- [Task to complete]
Show each line in the material below that contains the string "image", treating uppercase and lowercase as different.

· · · · ·

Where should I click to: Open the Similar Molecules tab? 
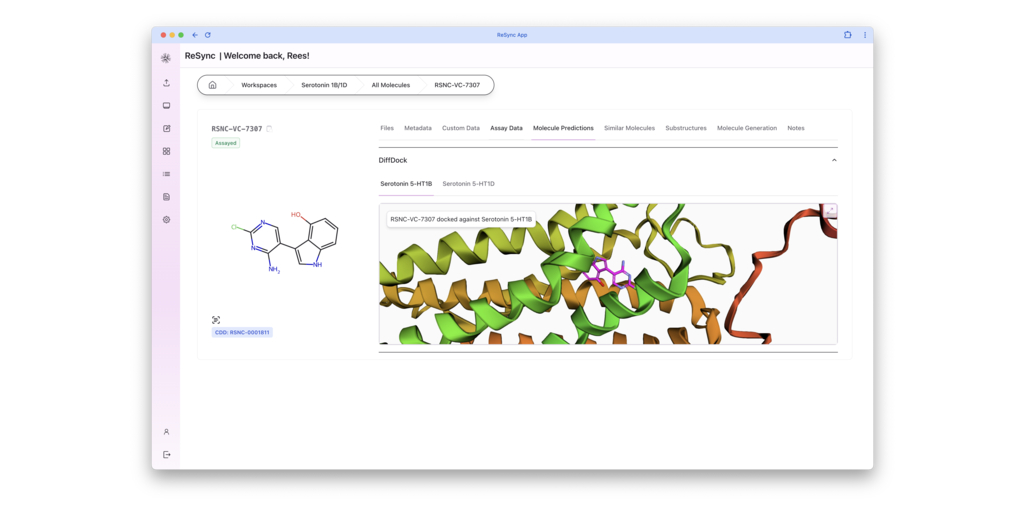click(x=629, y=128)
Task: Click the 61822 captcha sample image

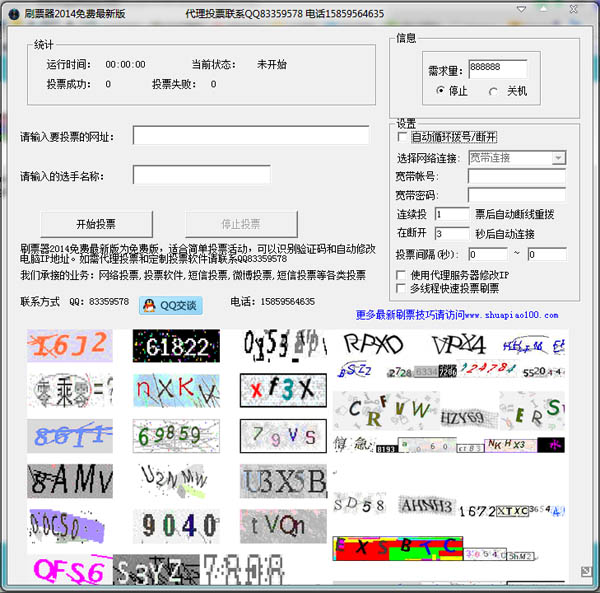Action: pos(176,347)
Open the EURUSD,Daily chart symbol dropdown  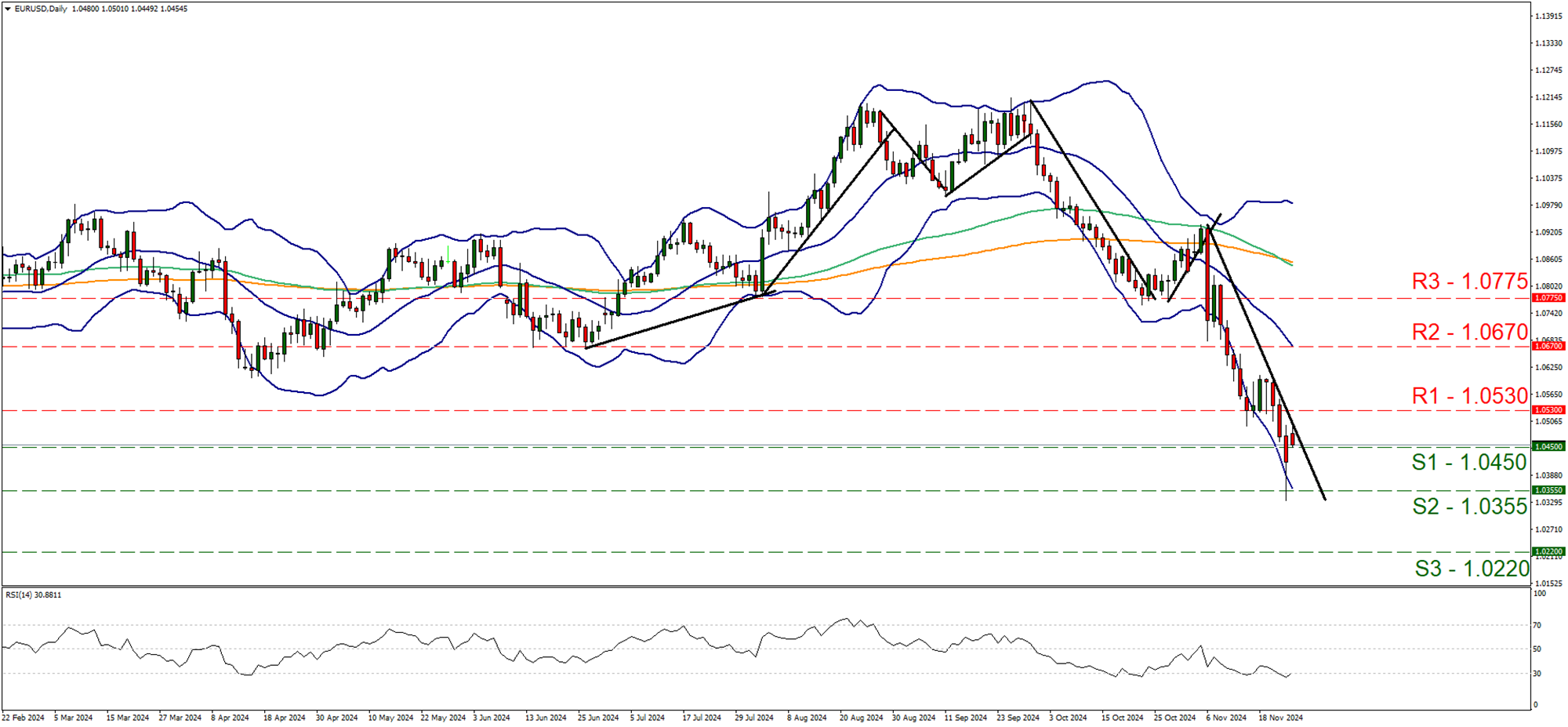pos(6,9)
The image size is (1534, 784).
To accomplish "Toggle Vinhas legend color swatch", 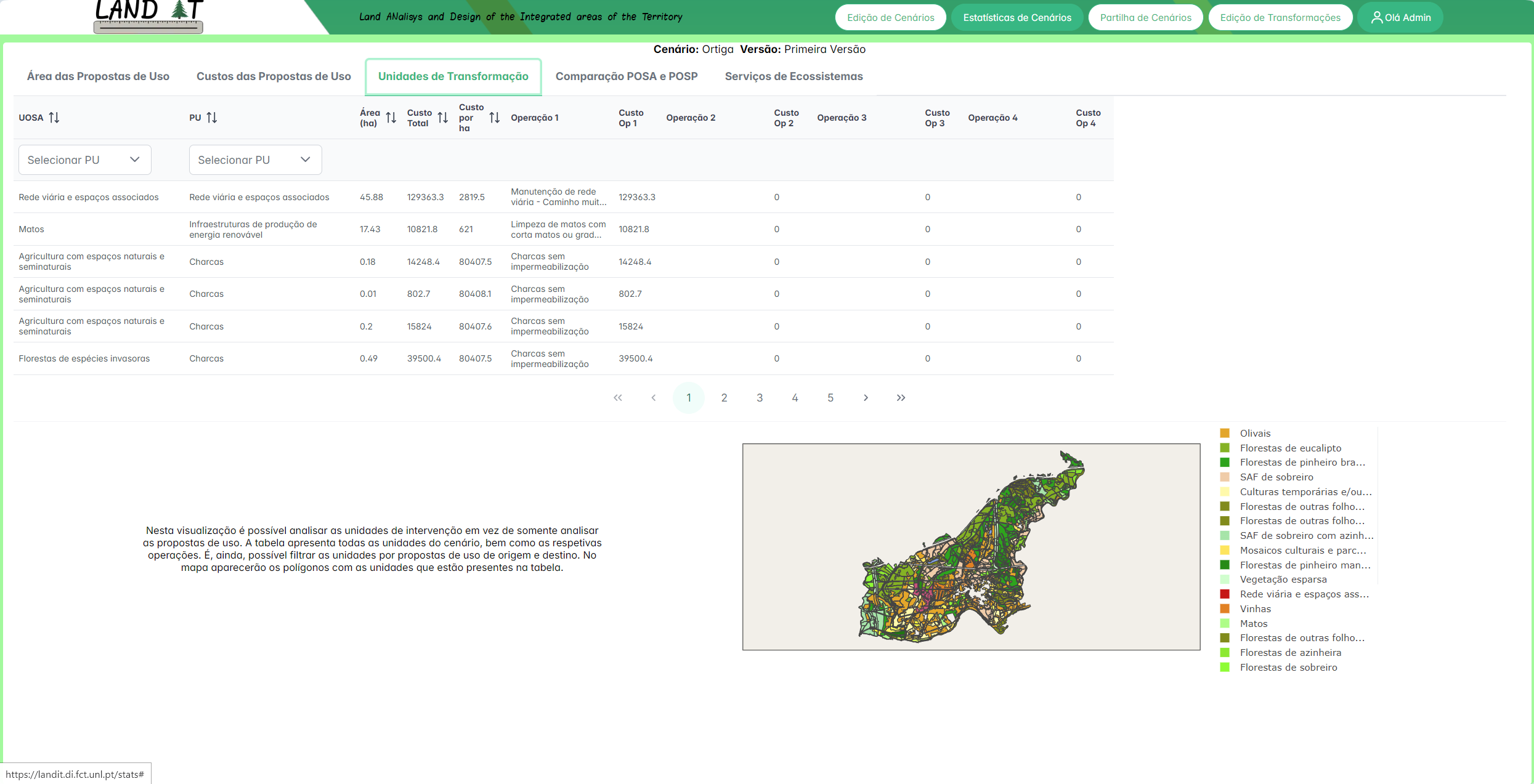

· · · · ·

- [Response to this task]
Task: Click the 61822 captcha sample image
The image size is (1534, 784).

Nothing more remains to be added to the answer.